> [TRY IT]:
Whenever a line below includes the string "computer", show it.

(Records contained in a dataset)
##########

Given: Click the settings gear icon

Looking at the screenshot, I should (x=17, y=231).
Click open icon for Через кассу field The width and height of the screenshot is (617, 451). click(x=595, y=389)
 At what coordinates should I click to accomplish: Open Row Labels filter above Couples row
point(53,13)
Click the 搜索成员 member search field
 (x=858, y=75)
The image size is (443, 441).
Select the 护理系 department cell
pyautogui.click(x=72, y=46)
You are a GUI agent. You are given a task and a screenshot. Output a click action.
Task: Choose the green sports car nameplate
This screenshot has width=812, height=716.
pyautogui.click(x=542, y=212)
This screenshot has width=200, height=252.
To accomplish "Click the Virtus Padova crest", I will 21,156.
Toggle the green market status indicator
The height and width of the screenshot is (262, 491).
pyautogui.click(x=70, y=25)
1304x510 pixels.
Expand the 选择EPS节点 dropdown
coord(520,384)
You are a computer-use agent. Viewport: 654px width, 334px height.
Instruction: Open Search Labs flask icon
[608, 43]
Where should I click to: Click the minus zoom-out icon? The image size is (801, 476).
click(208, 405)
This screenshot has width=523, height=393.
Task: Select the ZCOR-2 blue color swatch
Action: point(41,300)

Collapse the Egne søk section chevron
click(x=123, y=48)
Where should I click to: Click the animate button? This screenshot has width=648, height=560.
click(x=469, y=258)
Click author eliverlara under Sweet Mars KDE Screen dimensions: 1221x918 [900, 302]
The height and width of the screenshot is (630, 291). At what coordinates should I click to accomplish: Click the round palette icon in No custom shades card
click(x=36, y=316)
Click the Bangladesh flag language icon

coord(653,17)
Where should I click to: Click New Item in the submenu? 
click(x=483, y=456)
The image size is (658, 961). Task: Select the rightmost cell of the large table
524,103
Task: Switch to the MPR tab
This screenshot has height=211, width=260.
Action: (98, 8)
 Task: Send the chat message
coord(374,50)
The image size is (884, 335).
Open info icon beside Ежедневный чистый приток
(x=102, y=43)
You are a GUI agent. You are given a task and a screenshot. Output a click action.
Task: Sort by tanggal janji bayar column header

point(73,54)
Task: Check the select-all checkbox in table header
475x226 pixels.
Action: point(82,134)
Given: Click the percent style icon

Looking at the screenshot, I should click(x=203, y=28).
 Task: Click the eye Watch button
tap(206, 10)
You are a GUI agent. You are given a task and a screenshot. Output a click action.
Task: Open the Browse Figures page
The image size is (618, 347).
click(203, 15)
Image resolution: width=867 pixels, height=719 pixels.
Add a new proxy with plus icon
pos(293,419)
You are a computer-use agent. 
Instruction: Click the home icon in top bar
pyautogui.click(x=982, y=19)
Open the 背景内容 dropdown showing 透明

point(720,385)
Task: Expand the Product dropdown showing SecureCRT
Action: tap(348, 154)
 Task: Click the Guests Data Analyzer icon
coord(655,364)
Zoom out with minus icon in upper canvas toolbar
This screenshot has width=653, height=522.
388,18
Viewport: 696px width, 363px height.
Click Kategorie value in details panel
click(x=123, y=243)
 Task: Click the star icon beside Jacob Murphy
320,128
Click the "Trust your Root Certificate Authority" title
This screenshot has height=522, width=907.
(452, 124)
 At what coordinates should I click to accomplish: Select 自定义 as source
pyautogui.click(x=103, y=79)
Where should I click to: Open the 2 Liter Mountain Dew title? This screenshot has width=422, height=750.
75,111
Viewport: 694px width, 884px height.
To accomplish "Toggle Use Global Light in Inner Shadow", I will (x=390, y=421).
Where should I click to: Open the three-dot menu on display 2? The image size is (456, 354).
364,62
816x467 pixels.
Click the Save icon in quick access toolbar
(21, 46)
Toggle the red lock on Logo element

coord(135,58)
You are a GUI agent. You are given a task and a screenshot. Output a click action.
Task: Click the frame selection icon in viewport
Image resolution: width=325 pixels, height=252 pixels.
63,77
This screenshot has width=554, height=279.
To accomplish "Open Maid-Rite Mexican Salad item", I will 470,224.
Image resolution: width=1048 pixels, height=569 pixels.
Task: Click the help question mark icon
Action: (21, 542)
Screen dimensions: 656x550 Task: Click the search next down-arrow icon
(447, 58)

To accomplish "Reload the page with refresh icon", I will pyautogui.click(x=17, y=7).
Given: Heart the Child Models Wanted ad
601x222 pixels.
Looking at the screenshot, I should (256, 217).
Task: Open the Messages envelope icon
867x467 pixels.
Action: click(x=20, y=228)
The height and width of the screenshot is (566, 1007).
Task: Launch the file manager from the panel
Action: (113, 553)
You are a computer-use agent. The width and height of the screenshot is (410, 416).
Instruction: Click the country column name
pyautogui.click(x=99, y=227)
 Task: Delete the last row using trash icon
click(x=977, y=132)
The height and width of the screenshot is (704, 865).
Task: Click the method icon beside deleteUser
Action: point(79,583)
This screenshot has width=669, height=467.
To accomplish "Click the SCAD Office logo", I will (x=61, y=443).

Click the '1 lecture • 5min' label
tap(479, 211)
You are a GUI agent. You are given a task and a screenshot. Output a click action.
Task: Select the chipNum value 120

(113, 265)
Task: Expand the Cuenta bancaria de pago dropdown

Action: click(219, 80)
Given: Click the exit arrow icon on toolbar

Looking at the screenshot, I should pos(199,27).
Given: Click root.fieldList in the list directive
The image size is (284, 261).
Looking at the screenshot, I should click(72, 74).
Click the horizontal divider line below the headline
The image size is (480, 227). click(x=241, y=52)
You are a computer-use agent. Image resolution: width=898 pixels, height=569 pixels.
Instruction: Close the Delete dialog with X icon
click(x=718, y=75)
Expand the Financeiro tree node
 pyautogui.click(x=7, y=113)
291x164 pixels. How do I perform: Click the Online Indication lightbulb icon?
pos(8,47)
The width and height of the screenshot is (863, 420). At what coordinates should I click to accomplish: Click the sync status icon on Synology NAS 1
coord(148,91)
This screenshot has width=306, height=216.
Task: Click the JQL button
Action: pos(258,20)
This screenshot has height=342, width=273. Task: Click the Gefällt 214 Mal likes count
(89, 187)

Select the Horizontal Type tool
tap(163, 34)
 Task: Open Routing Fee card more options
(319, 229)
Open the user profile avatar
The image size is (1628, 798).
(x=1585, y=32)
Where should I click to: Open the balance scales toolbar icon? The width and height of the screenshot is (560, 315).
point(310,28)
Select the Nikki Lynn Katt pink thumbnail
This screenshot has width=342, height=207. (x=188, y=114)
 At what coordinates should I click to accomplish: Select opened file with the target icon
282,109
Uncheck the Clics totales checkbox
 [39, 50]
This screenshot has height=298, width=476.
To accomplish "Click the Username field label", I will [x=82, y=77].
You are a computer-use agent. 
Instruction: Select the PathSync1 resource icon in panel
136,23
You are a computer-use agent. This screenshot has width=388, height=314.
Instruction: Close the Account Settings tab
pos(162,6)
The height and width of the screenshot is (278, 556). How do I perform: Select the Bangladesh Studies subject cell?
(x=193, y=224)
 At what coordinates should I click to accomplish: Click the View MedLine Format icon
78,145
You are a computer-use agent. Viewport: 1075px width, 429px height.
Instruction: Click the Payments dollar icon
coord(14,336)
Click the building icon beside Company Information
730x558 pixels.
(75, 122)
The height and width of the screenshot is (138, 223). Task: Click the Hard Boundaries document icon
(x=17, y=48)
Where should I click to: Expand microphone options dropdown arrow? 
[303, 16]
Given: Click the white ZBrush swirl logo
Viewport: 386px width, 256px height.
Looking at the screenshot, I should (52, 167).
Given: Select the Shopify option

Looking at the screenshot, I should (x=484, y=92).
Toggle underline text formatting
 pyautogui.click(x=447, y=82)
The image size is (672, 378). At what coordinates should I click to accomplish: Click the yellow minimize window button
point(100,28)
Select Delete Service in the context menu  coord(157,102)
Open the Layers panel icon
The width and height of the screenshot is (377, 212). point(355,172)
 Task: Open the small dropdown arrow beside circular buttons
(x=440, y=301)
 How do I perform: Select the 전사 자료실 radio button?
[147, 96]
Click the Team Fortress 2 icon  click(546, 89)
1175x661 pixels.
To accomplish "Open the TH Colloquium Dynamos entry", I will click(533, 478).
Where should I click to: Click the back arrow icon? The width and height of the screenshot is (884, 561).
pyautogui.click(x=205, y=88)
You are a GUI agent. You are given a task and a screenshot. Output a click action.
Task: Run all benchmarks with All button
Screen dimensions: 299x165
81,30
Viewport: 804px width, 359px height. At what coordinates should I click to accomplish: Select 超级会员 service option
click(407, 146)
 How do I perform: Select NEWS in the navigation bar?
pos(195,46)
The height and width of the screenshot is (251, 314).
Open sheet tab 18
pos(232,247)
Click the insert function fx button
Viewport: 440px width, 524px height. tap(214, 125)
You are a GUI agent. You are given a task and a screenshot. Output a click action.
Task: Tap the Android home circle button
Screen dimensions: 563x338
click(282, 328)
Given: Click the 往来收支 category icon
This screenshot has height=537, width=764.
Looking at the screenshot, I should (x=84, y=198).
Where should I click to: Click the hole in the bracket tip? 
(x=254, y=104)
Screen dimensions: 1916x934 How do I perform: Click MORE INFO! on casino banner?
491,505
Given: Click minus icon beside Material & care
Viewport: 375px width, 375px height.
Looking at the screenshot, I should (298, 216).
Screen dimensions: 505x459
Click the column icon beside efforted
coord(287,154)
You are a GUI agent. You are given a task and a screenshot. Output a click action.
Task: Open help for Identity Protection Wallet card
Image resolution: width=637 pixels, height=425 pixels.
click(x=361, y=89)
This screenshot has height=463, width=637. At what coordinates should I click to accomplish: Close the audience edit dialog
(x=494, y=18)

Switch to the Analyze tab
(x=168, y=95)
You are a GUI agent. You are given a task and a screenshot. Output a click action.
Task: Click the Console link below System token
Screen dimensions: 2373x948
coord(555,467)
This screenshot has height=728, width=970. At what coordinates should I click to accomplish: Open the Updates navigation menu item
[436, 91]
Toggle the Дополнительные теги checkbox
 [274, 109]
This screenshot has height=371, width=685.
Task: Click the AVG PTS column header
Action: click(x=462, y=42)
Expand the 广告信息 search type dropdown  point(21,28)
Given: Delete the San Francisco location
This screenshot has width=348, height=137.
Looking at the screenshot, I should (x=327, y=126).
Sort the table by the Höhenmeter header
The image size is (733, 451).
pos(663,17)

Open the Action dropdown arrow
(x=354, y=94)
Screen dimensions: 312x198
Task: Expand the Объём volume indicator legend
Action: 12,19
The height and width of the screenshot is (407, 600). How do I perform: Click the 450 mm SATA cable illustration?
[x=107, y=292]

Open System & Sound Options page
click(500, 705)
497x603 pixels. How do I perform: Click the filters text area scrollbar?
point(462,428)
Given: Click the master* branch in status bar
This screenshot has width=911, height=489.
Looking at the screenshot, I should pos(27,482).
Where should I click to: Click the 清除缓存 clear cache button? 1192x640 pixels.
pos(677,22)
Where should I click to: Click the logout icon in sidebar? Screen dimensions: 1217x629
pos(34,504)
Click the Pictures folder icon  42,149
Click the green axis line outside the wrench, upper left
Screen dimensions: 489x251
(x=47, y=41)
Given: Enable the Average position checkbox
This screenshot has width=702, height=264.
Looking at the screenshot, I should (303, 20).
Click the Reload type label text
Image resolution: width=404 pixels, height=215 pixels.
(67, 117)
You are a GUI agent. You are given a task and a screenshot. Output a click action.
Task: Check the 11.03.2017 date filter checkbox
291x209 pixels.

##########

> [RESPONSE BOX]:
You are a computer-use agent. Viewport: 654px width, 334px height.
You are a computer-use agent. 
You are a computer-use agent. The width and height of the screenshot is (410, 416).
You are a computer-use agent. Image resolution: width=898 pixels, height=569 pixels.
You are a computer-use agent. 
You are a computer-use agent. This screenshot has width=388, height=314.
You are a computer-use agent. Viewport: 1075px width, 429px height.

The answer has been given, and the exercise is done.